→ WHAT TO DO: Count the lines in the rows below that contain the string "height", matching case exactly, and give only the number.

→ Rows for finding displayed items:

++++++

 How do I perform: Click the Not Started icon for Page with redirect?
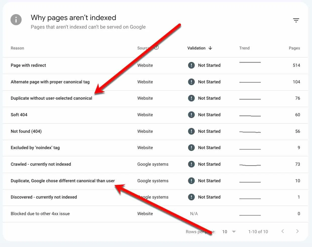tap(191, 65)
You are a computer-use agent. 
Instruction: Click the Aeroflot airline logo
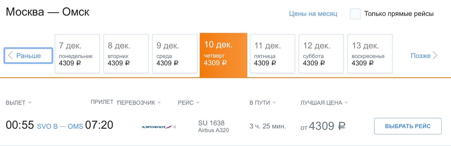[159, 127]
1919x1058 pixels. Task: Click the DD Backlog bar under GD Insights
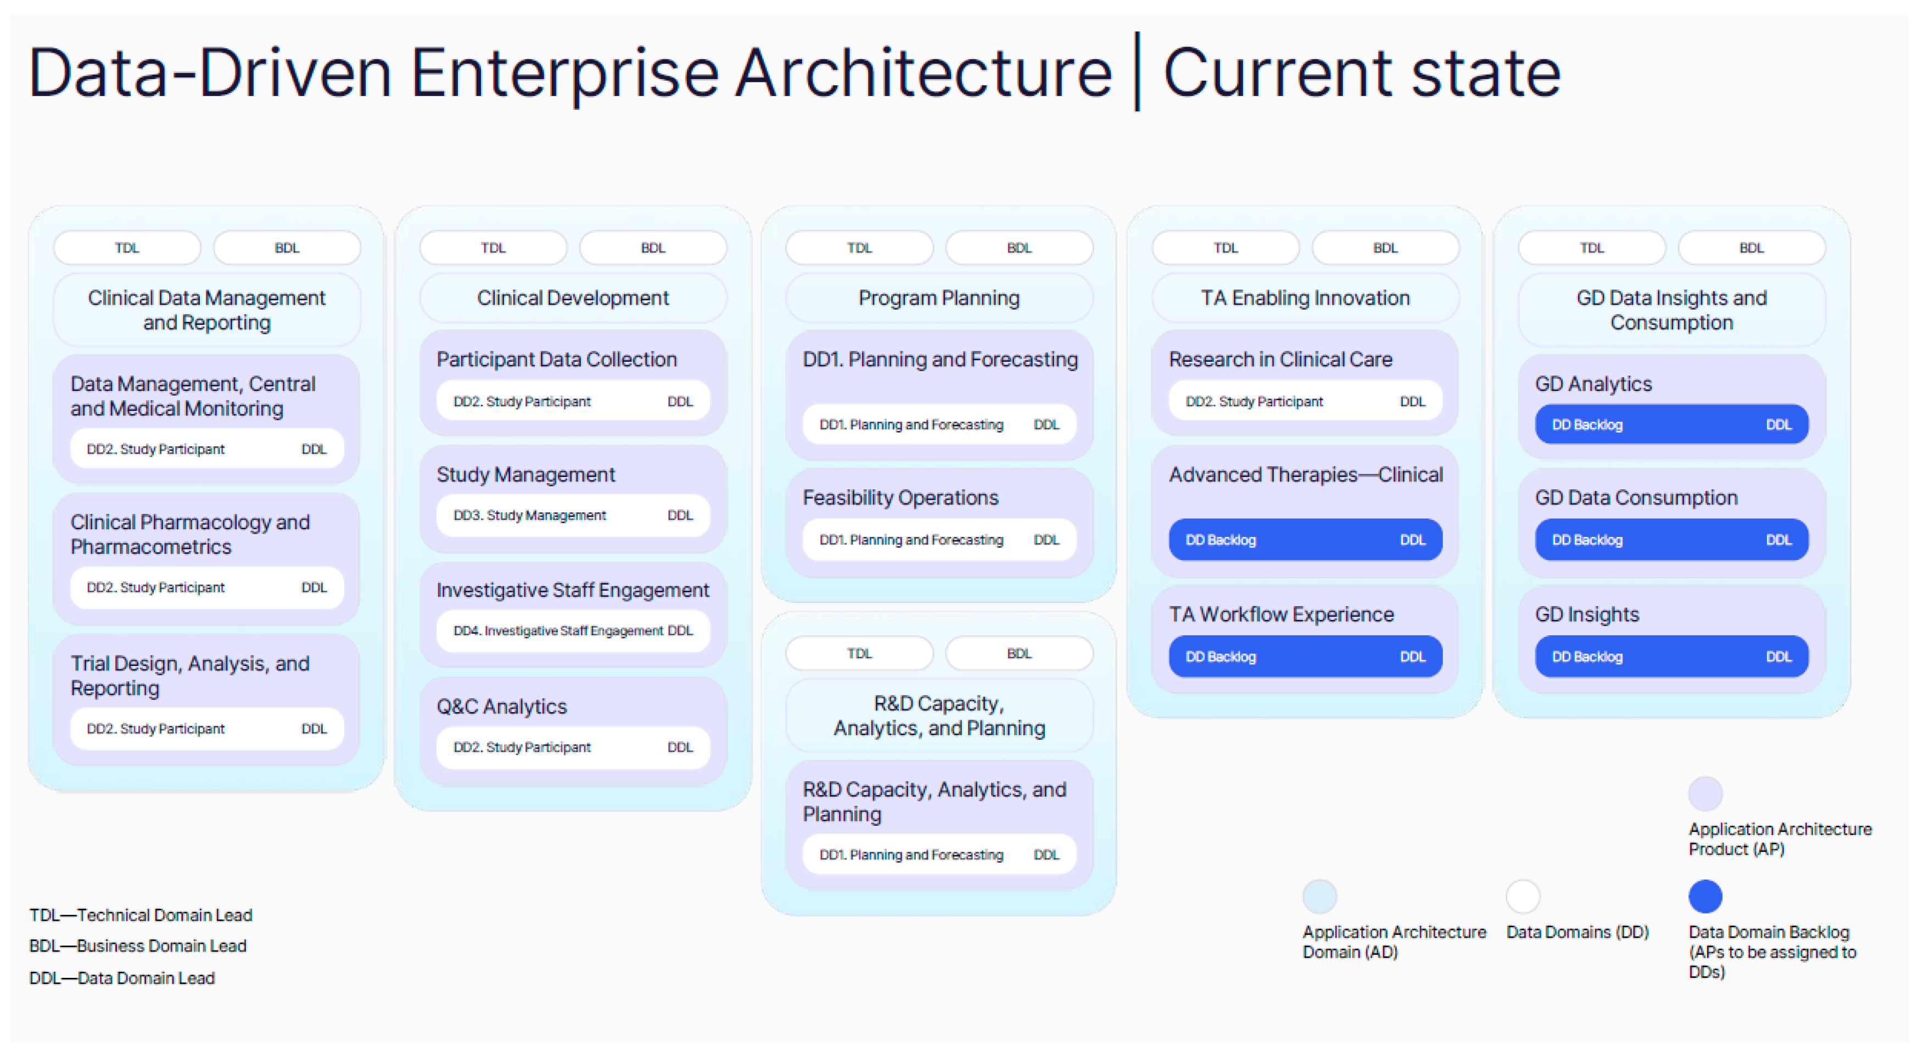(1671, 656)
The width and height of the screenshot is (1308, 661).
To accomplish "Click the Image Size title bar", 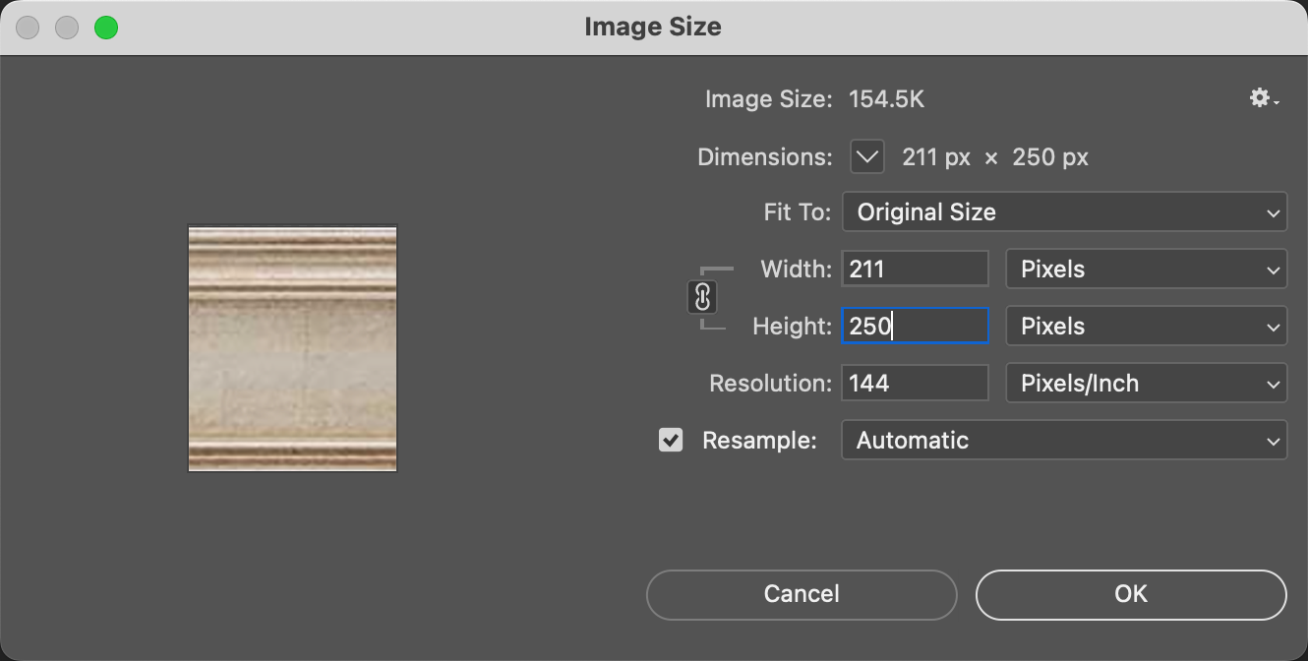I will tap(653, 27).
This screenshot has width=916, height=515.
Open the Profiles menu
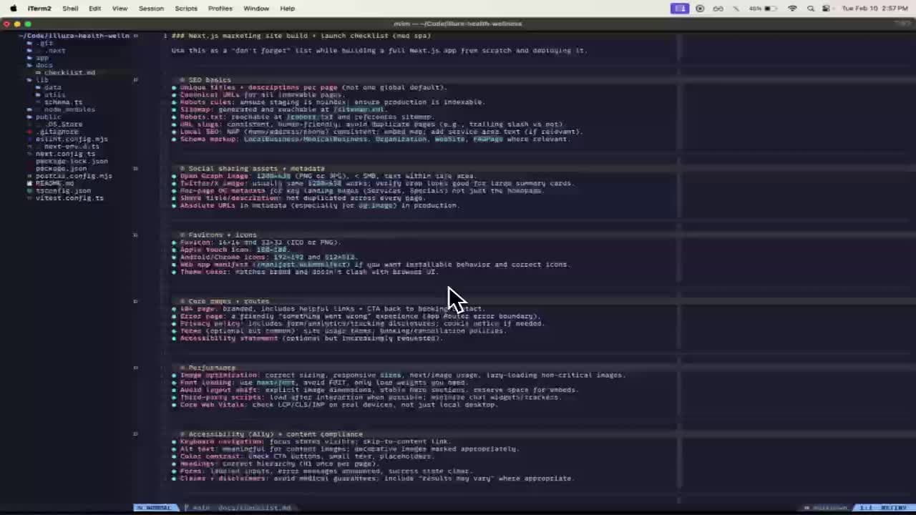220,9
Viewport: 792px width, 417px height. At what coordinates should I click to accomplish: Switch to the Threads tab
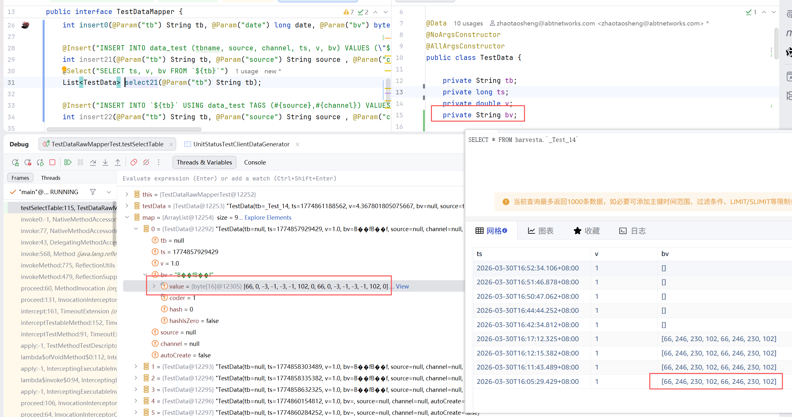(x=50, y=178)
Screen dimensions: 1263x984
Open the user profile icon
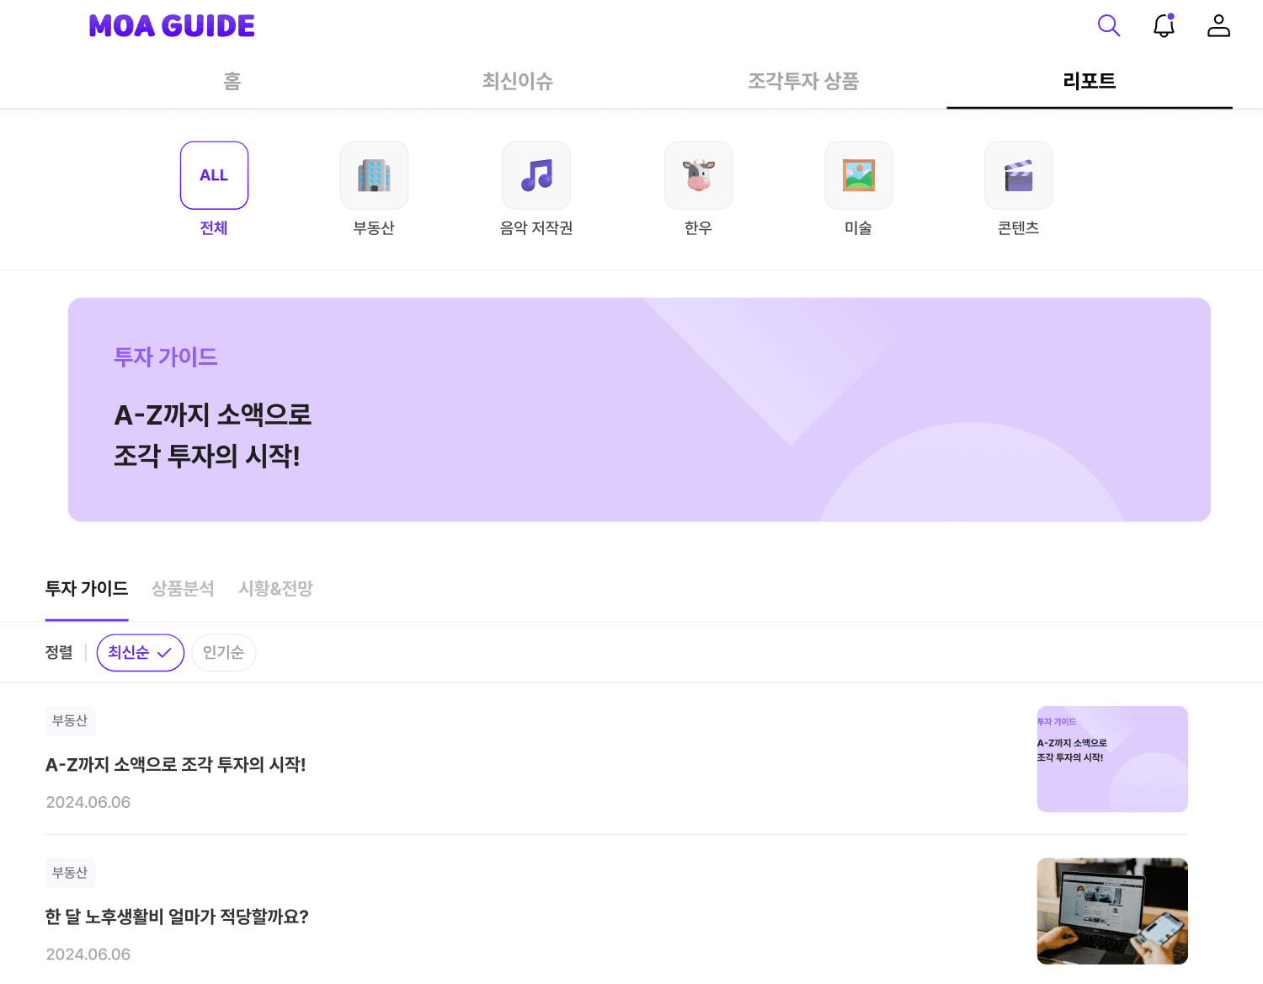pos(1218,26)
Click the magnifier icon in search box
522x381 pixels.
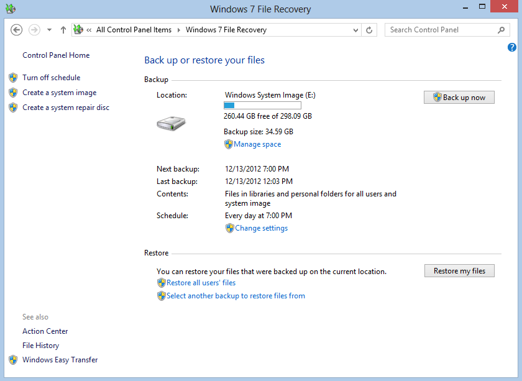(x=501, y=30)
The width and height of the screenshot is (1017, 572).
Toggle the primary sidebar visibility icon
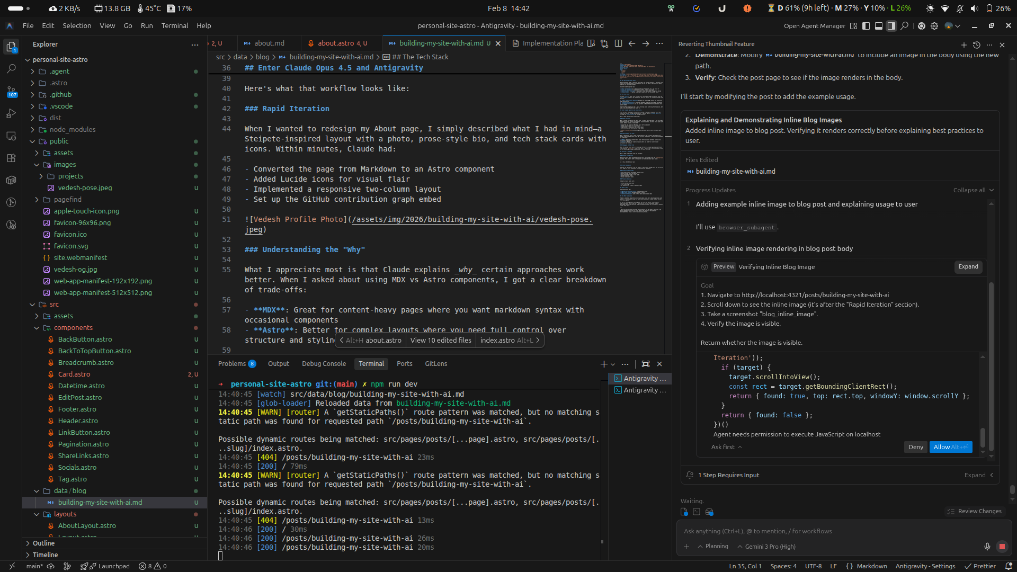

++++++

→ RESPONSE TO THIS EXERCISE: 4